What lines below contain the word "Временная"? Please pull each one out.

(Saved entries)
━━━━━━━━━━
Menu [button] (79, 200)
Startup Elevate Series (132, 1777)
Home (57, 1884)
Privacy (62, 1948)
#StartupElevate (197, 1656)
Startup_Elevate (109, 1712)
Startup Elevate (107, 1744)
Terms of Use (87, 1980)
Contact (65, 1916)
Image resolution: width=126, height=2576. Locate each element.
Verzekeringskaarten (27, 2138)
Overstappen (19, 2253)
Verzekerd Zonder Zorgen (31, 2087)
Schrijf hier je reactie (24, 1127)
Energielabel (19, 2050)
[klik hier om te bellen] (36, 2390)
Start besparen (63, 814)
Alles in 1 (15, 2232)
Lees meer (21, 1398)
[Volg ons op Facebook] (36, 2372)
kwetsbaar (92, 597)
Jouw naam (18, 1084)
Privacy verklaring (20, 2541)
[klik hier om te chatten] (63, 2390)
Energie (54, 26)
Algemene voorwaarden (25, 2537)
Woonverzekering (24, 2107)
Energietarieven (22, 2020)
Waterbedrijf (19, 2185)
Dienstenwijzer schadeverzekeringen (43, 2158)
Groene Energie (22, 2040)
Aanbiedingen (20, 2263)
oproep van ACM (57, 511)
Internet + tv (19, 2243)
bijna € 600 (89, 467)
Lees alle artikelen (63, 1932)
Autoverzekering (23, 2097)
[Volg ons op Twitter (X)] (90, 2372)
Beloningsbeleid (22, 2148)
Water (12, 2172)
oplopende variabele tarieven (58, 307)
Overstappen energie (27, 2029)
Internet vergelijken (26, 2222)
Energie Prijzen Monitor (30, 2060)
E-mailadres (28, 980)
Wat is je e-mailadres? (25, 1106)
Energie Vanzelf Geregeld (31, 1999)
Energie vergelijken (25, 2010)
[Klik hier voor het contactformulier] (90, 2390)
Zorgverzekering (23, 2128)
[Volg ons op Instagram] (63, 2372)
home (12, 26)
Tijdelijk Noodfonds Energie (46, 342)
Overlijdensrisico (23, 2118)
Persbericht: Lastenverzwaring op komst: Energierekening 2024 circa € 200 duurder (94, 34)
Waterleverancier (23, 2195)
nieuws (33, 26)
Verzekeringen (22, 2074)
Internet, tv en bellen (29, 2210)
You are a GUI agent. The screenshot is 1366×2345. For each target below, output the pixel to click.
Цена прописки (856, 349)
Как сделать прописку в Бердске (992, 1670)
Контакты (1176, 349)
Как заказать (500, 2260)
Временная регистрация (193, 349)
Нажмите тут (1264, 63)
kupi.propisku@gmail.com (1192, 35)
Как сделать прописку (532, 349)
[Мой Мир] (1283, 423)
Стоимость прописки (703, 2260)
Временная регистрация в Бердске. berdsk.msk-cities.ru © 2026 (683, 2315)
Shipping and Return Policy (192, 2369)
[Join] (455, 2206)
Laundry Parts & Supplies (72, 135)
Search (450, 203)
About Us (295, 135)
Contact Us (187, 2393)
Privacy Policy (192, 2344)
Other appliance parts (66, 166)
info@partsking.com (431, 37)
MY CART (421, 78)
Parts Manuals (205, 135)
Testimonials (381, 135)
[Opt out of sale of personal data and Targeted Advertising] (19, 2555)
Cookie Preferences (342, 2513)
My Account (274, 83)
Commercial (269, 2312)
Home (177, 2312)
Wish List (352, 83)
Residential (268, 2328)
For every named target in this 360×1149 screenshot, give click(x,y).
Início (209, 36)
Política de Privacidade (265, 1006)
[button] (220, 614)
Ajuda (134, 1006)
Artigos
━━━━━━━━━━
[Solved problem]:
Временная регистрация (193, 349)
Временная регистрация в Бердске. berdsk.msk-cities.ru © 2026 (683, 2315)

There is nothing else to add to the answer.